In the preface to his three major plays, Thornton Wilder provides an interesting look into the development of the desire to use his craft to prod the rising middle class out of its collective slumber and into reality:
They were benevolent within certain limits, but chose to ignore wide tracts of injustice and stupidity in the world around them; and they shrank from contemplating those elements within themselves that were ridiculous, shallow and harmful.
Most certainly the nineteenth century middle class did not want to be confronted with great truths in the theatre, preferring trite melodrama to high art.
In reaction to the collective wish for boxing the action into a proscenium and shutting the plays into a “museum showcase,” Wilder took it upon himself to strip away lavish scenery and larger-than-life characters in favour of imagined settings and props as inhabited and used by everyday folk with, apparently, unremarkable lives.
Director Molly Smith, well-known at the Shaw Festival for her staging of musicals, finds that Our Town “is the story of a community of people who are unsentimental, practical and grounded.”
How very curious indeed, then, to choose John Sloan’s The Picnic Grounds as the visual personification of Smith’s vision on the house program cover. The obvious link to the play is that both are set in turn-of-the-century Northeastern United States, but Sloan’s characters are overtly enjoying themselves in a manner Wilder’s can only dream of (and the good people of Grover’s Corners only come to full life once their earthly days are done).
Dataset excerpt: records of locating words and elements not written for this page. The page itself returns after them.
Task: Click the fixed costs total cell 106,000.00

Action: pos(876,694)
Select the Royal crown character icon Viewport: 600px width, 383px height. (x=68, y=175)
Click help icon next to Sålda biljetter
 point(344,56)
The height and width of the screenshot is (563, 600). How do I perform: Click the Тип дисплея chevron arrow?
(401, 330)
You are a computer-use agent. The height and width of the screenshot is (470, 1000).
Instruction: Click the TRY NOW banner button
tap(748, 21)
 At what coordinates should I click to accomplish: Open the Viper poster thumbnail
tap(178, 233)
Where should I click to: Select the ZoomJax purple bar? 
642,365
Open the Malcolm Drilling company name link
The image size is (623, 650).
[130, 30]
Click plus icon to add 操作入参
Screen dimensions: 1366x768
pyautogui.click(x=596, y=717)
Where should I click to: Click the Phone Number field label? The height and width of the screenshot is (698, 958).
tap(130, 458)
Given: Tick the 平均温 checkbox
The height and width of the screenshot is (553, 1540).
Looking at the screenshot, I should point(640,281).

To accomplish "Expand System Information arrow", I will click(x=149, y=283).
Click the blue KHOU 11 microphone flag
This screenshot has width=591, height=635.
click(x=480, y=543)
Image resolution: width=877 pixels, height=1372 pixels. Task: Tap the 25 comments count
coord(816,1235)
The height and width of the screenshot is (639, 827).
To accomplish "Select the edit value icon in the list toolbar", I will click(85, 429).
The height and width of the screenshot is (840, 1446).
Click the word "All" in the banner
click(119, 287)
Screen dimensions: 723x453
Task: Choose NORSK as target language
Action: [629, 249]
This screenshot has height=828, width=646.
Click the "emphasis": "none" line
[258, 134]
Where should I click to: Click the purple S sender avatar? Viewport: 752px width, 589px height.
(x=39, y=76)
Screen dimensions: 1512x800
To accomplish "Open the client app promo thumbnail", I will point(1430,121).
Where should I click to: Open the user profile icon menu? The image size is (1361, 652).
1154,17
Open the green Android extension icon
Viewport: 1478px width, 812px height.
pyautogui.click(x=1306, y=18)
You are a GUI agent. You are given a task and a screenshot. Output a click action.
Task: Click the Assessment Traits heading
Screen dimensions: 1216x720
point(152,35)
The three acts (largely dealing with birth, marriage and death) are glued together by Wilder through his alter ago, Stage Manager. Benedict Campbell does a fine job moving his colleagues through their paces, only wanting a tad more irony than drollness in the delivery.
Somewhat akin to Sloan’s painting, the younger set of the cast provides the most satisfaction. Charlie Gallant is readily convincing as George Gibbs, gamely taking his lumps from his father (Patrick Galligan, ideally understated portraying Dr. Gibbs) or his intelligent, somewhat bashful intended (Kate Besworth plays Emily Gibbs with a wonderful sense of coyness and charm, only to become overly naïve in the netherworld).
Catherine McGregor hits all of her notes as Mrs. Gibbs, especially when confessing the fantasy of a trip to Paris (where no one speaks English and nobody minds), while Jenny Wright is convincingly down to earth (routine daily chores being her lifeblood) as Mrs. Webb. Rounding out the principals, Patrick McManus makes for an affable editor of the local paper even if some stories reflect the community mantra of “looking the other way” when bad behaviour finds itself revealed the “dull” mix. (None better than Peter Millard to lose his battle with the bottle while simultaneously leading the church choir as they sing the Lord’s praises.)
Wilder’s “no scenery” dictum is more or less faithfully kept, leaving the audience to fill in many visual blanks using their imaginations. Hearing the odd milk bottle clink, or horse whiney doesn’t interfere with the intent, but the sound effects for the frequent gate openings/closings become as tiresome as they are predictable: and no need, as the miming is first rate.
As groundbreaking and thoughtful as it was nearly eight decades ago, the need to “wake up” the middle class has come and gone. And with the penchant for so many marriages to fail and the unstoppable rise of the Me-I generation enabled by social media, Wilder’s theatrical journey from cradle to grave seems to have fallen into its own museum showcase.
Shakespeare’s works are very frequently given more relevance to present-day audiences by time shifting the action to an era (and not just “now”) that can drive his points home with extra power.
Wilder anticipated the need for his work to evolve (either as an adaptation or inspiration for a entirely new twist on the universal themes) when he wrote, “Literature has always more resembled a torch race rather than a furious dispute among heirs.”